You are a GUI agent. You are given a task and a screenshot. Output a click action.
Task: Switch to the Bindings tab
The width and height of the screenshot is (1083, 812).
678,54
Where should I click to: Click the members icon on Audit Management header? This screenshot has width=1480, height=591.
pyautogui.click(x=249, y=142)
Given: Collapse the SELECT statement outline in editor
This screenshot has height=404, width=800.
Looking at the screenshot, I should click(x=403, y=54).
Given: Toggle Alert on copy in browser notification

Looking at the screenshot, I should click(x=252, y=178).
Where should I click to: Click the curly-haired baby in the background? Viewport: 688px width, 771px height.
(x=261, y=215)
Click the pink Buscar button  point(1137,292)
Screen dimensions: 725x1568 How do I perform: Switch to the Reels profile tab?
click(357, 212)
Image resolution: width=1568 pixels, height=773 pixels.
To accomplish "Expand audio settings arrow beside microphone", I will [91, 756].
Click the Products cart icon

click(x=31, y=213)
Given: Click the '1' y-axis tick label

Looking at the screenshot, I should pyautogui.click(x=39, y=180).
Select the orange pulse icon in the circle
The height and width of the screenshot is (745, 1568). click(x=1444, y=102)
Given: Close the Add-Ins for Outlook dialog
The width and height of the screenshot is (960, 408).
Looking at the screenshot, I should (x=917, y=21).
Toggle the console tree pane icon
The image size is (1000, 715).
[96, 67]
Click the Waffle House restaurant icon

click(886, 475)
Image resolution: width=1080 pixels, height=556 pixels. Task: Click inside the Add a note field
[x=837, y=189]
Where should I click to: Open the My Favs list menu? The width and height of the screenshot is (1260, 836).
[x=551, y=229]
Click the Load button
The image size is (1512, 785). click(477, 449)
----
*Your instructions*. Lines before the one containing "Select the orange pulse icon in the circle" are left out. Repeat that line and all lines after it in the records above exactly.

*Your solution*.
Select the orange pulse icon in the circle
The height and width of the screenshot is (745, 1568). click(x=1444, y=102)
Given: Close the Add-Ins for Outlook dialog
The width and height of the screenshot is (960, 408).
Looking at the screenshot, I should (x=917, y=21).
Toggle the console tree pane icon
The image size is (1000, 715).
[96, 67]
Click the Waffle House restaurant icon

click(886, 475)
Image resolution: width=1080 pixels, height=556 pixels. Task: Click inside the Add a note field
[x=837, y=189]
Where should I click to: Open the My Favs list menu? The width and height of the screenshot is (1260, 836).
[x=551, y=229]
Click the Load button
The image size is (1512, 785). click(477, 449)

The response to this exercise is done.